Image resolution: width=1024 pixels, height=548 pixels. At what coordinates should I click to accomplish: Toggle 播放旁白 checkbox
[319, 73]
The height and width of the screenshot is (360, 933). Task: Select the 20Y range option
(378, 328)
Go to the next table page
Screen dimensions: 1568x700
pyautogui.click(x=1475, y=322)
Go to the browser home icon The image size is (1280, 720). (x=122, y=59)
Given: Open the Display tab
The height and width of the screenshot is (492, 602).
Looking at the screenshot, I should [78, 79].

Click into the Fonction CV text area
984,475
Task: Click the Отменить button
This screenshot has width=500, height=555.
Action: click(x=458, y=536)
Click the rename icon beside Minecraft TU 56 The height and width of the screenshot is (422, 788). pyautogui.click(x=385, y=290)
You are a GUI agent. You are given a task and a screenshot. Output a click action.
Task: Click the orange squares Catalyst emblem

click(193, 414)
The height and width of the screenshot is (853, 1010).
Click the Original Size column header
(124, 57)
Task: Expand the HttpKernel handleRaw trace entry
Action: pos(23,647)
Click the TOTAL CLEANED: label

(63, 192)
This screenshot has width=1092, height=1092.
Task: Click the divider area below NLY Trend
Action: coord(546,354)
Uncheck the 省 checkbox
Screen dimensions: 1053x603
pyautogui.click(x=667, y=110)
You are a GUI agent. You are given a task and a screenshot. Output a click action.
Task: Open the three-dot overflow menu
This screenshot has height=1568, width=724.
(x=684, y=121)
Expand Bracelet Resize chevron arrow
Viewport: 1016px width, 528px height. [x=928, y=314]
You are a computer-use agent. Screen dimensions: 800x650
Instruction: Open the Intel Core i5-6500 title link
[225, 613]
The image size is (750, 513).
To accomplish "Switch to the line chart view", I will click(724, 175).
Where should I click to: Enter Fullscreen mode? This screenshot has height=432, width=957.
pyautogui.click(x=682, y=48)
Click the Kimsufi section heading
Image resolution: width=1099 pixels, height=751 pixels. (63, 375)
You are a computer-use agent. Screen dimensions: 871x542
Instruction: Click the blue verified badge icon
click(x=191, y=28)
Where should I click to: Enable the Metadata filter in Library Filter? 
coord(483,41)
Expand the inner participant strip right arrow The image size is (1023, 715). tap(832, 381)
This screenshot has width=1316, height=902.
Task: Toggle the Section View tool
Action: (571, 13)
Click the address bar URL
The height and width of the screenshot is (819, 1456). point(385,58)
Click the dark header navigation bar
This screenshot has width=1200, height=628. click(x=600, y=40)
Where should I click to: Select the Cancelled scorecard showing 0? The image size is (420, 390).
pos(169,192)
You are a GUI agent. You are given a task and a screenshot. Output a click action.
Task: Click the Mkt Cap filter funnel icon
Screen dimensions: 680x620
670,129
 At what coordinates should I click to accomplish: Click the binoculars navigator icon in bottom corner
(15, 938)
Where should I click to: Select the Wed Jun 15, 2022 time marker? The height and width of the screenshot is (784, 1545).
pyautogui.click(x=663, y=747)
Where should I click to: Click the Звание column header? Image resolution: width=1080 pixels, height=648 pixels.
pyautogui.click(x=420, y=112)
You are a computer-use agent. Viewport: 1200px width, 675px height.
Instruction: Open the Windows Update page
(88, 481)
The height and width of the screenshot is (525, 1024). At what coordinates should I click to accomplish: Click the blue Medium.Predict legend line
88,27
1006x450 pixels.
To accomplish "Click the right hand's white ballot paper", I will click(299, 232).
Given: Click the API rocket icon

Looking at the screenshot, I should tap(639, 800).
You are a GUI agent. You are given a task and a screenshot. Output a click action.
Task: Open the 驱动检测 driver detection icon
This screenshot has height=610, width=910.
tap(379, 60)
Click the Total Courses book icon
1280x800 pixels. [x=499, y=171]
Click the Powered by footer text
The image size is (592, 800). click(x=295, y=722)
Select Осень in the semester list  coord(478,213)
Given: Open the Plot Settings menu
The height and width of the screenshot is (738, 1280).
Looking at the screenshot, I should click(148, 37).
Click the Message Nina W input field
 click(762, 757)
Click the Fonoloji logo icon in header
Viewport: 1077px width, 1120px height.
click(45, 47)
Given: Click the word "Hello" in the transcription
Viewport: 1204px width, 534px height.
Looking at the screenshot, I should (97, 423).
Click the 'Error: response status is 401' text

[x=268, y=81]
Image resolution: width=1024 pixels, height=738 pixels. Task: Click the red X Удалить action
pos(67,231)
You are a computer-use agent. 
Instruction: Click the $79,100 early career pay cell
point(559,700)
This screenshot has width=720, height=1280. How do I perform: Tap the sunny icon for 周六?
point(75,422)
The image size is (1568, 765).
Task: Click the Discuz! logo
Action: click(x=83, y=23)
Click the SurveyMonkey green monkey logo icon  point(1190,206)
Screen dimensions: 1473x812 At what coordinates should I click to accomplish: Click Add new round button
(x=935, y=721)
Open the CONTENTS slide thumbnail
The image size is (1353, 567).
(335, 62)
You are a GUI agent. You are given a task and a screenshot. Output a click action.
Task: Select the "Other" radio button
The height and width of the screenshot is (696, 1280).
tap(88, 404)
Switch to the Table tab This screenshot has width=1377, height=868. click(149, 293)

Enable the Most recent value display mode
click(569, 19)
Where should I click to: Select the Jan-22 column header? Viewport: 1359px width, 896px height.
• • •
▶ WHAT THE EXERCISE ASKS
Please transcribe the material above precisely as it stands.

▶ SOLUTION FOR THIS TASK
Image resolution: width=1024 pixels, height=548 pixels. At what coordinates should I click to accomplish: Toggle 播放旁白 checkbox
[319, 73]
The height and width of the screenshot is (360, 933). Task: Select the 20Y range option
(378, 328)
Go to the next table page
Screen dimensions: 1568x700
pyautogui.click(x=1475, y=322)
Go to the browser home icon The image size is (1280, 720). (x=122, y=59)
Given: Open the Display tab
The height and width of the screenshot is (492, 602).
Looking at the screenshot, I should [78, 79].

Click into the Fonction CV text area
984,475
Task: Click the Отменить button
This screenshot has width=500, height=555.
Action: click(x=458, y=536)
Click the rename icon beside Minecraft TU 56 The height and width of the screenshot is (422, 788). pyautogui.click(x=385, y=290)
You are a GUI agent. You are given a task and a screenshot. Output a click action.
Task: Click the orange squares Catalyst emblem

click(193, 414)
The height and width of the screenshot is (853, 1010).
Click the Original Size column header
(124, 57)
Task: Expand the HttpKernel handleRaw trace entry
Action: pos(23,647)
Click the TOTAL CLEANED: label

(63, 192)
This screenshot has width=1092, height=1092.
Task: Click the divider area below NLY Trend
Action: coord(546,354)
Uncheck the 省 checkbox
Screen dimensions: 1053x603
pyautogui.click(x=667, y=110)
You are a GUI agent. You are given a task and a screenshot. Output a click action.
Task: Open the three-dot overflow menu
This screenshot has height=1568, width=724.
(x=684, y=121)
Expand Bracelet Resize chevron arrow
Viewport: 1016px width, 528px height. [x=928, y=314]
You are a computer-use agent. Screen dimensions: 800x650
Instruction: Open the Intel Core i5-6500 title link
[225, 613]
The image size is (750, 513).
To accomplish "Switch to the line chart view", I will click(724, 175).
Where should I click to: Enter Fullscreen mode? This screenshot has height=432, width=957.
pyautogui.click(x=682, y=48)
Click the Kimsufi section heading
Image resolution: width=1099 pixels, height=751 pixels. (63, 375)
You are a computer-use agent. Screen dimensions: 871x542
Instruction: Click the blue verified badge icon
click(x=191, y=28)
Where should I click to: Enable the Metadata filter in Library Filter? 
coord(483,41)
Expand the inner participant strip right arrow The image size is (1023, 715). tap(832, 381)
This screenshot has width=1316, height=902.
Task: Toggle the Section View tool
Action: (571, 13)
Click the address bar URL
The height and width of the screenshot is (819, 1456). point(385,58)
Click the dark header navigation bar
This screenshot has width=1200, height=628. click(x=600, y=40)
Where should I click to: Select the Cancelled scorecard showing 0? The image size is (420, 390).
pos(169,192)
You are a GUI agent. You are given a task and a screenshot. Output a click action.
Task: Click the Mkt Cap filter funnel icon
Screen dimensions: 680x620
670,129
 At what coordinates should I click to accomplish: Click the binoculars navigator icon in bottom corner
(15, 938)
Where should I click to: Select the Wed Jun 15, 2022 time marker? The height and width of the screenshot is (784, 1545).
pyautogui.click(x=663, y=747)
Where should I click to: Click the Звание column header? Image resolution: width=1080 pixels, height=648 pixels.
pyautogui.click(x=420, y=112)
You are a computer-use agent. Viewport: 1200px width, 675px height.
Instruction: Open the Windows Update page
(88, 481)
The height and width of the screenshot is (525, 1024). At what coordinates should I click to accomplish: Click the blue Medium.Predict legend line
88,27
1006x450 pixels.
To accomplish "Click the right hand's white ballot paper", I will click(299, 232).
Given: Click the API rocket icon

Looking at the screenshot, I should tap(639, 800).
You are a GUI agent. You are given a task and a screenshot. Output a click action.
Task: Open the 驱动检测 driver detection icon
This screenshot has height=610, width=910.
tap(379, 60)
Click the Total Courses book icon
1280x800 pixels. [x=499, y=171]
Click the Powered by footer text
The image size is (592, 800). click(x=295, y=722)
Select Осень in the semester list  coord(478,213)
Given: Open the Plot Settings menu
The height and width of the screenshot is (738, 1280).
Looking at the screenshot, I should click(148, 37).
Click the Message Nina W input field
 click(762, 757)
Click the Fonoloji logo icon in header
Viewport: 1077px width, 1120px height.
click(45, 47)
Given: Click the word "Hello" in the transcription
Viewport: 1204px width, 534px height.
Looking at the screenshot, I should (97, 423).
Click the 'Error: response status is 401' text

[x=268, y=81]
Image resolution: width=1024 pixels, height=738 pixels. Task: Click the red X Удалить action
pos(67,231)
You are a computer-use agent. 
Instruction: Click the $79,100 early career pay cell
point(559,700)
This screenshot has width=720, height=1280. How do I perform: Tap the sunny icon for 周六?
point(75,422)
The image size is (1568, 765).
Task: Click the Discuz! logo
Action: click(x=83, y=23)
Click the SurveyMonkey green monkey logo icon  point(1190,206)
Screen dimensions: 1473x812 At what coordinates should I click to accomplish: Click Add new round button
(x=935, y=721)
Open the CONTENTS slide thumbnail
The image size is (1353, 567).
(335, 62)
You are a GUI agent. You are given a task and a screenshot. Output a click action.
Task: Select the "Other" radio button
The height and width of the screenshot is (696, 1280).
tap(88, 404)
Switch to the Table tab This screenshot has width=1377, height=868. click(149, 293)

Enable the Most recent value display mode
click(569, 19)
Where should I click to: Select the Jan-22 column header? Viewport: 1359px width, 896px height.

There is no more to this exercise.